Dizes-me que tenho uma visão negra do mundo, quando 
o frio das imagens se sobrepõe à alegria que devia nascer 
da manhã. Conversemos sobre isto: a poesia faz-se sobre 
o ruído do mar, mesmo quando o mar está longe, e 
as ondas rebentam dentro das paredes que me 
rodeiam, enquanto uma espuma sobe pelas madeiras 
das portas, enchendo a casa de um cheiro a algas.

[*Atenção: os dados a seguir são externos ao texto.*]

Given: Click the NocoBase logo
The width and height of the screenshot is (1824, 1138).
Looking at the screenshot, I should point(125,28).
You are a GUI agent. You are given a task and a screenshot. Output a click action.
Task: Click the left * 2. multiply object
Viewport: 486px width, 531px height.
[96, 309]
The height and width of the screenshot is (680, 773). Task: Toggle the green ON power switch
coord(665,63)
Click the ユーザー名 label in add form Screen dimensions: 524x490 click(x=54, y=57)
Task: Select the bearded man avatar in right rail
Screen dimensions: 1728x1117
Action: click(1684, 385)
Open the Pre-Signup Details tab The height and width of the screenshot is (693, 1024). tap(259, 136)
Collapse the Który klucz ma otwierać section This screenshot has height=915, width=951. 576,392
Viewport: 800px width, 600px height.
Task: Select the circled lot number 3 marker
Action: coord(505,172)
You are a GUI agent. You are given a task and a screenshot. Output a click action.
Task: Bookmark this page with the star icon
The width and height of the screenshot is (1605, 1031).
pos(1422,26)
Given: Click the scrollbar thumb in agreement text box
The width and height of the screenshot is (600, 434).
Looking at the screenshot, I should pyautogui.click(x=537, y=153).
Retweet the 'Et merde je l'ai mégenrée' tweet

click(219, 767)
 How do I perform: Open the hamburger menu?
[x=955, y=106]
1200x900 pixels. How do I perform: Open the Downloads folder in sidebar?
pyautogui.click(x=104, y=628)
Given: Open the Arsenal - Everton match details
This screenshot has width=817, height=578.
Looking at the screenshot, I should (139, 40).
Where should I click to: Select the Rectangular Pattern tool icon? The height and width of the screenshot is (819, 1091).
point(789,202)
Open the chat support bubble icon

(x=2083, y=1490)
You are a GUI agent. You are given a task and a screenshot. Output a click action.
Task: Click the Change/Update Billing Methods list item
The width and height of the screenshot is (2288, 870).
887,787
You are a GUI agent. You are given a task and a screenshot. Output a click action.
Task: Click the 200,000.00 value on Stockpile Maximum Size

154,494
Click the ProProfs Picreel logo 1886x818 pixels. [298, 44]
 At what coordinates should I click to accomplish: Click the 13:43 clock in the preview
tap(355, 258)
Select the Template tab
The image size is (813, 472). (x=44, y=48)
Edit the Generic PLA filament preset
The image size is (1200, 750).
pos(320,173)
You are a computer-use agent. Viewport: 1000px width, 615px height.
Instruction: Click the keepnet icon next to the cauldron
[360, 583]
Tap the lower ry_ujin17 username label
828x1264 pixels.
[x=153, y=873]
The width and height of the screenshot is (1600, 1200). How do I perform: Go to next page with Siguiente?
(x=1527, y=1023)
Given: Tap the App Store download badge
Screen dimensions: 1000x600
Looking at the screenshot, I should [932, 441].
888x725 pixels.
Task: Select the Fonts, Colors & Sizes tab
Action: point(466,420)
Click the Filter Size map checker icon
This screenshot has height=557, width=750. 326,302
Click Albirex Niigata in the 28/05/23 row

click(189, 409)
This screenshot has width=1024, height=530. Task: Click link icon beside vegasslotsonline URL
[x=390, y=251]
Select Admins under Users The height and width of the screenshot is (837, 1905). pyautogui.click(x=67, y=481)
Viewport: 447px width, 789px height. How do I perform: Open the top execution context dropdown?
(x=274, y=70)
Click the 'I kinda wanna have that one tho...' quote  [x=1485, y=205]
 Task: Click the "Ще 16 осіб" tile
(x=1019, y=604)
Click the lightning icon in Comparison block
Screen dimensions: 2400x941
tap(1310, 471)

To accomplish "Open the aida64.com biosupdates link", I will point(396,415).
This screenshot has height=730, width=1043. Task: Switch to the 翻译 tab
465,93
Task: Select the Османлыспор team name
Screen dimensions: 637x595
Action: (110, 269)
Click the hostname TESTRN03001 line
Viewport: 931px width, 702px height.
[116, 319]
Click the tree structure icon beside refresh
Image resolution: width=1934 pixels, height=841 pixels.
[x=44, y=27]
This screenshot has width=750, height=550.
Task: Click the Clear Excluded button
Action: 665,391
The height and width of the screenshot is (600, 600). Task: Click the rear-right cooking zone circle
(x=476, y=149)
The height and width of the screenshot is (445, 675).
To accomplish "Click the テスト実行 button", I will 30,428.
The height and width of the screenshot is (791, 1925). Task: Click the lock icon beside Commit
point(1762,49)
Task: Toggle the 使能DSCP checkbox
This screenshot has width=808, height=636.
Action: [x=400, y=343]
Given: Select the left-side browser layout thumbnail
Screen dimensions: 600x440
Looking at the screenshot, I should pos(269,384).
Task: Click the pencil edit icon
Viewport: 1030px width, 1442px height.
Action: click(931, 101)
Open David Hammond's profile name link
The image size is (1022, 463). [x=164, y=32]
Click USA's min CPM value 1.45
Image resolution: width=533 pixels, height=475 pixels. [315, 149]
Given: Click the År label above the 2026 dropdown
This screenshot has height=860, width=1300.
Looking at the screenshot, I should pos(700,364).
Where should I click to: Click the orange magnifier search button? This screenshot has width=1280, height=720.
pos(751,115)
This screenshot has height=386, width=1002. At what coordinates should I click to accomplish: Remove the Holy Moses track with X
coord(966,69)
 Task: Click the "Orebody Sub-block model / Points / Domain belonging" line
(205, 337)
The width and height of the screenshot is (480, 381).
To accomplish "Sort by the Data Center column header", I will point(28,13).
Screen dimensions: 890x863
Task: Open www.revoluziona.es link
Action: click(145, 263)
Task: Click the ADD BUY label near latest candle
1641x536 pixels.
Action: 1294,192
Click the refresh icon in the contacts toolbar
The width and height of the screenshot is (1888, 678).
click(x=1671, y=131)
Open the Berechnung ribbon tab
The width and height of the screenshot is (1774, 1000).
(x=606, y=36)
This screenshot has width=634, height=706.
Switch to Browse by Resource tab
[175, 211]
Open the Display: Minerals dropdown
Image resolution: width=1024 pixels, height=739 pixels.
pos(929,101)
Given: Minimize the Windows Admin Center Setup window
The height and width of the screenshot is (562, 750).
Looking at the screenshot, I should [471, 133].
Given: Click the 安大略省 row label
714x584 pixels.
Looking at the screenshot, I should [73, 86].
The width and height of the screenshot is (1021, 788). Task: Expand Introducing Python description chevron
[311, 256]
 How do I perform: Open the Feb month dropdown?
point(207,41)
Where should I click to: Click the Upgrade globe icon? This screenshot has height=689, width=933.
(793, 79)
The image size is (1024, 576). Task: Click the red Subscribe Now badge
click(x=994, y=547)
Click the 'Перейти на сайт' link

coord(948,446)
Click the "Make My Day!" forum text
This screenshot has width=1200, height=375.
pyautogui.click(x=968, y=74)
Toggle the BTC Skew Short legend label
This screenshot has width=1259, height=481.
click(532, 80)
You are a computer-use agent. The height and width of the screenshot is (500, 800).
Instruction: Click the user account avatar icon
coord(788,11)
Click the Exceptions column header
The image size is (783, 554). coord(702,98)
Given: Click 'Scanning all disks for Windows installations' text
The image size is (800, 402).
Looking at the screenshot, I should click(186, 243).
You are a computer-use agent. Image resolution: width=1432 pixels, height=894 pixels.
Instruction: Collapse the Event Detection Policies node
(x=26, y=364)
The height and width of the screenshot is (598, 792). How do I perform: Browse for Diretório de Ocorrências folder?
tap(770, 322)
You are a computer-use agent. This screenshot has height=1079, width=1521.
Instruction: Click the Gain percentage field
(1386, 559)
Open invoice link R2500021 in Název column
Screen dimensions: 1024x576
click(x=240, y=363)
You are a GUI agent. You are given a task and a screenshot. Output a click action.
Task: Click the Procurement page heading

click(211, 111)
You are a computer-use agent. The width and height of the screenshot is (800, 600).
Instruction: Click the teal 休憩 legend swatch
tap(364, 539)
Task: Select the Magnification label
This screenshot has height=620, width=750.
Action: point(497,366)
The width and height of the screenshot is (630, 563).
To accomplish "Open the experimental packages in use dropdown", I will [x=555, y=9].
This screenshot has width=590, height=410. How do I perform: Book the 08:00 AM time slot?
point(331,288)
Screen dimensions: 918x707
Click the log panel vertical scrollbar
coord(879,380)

Depois, 
os versos suam um salitre de significados: limpo-os 
da solidão, dos sacrifícios da memória, da surpresa 
ébria dos sons. Quero que estes versos fiquem mudos 
quando te virem chegar, e tu fores toda a poesia do seu 
canto. Tu, a minha musa verdadeira, a quem estendo 
o espelho da estrofe para que o teu rosto surja de
dentro dela, com os lábios que beijei, aprendendo 
o gosto do amor. Assim, esta imagem do mundo pode 
mudar a meio de um poema. Basta que tu entres por
dentro dele, batendo com as suas portas, e fazendo-me 
sentir a tua presença, mesmo que estejas longe. É 
um vento que sopra nas minhas veias, até à cabeça, 
onde limpa as nuvens mais cinzentas, abrindo esse azul 
de que as aves gostam. Tu, com quem converso sobre
o sentido da vida, ouvindo o teu riso sobre esta maré 
que baixa com as vozes que o desejo submerge, enquanto
antigas gaivotas pousam numa areia de murmúrios.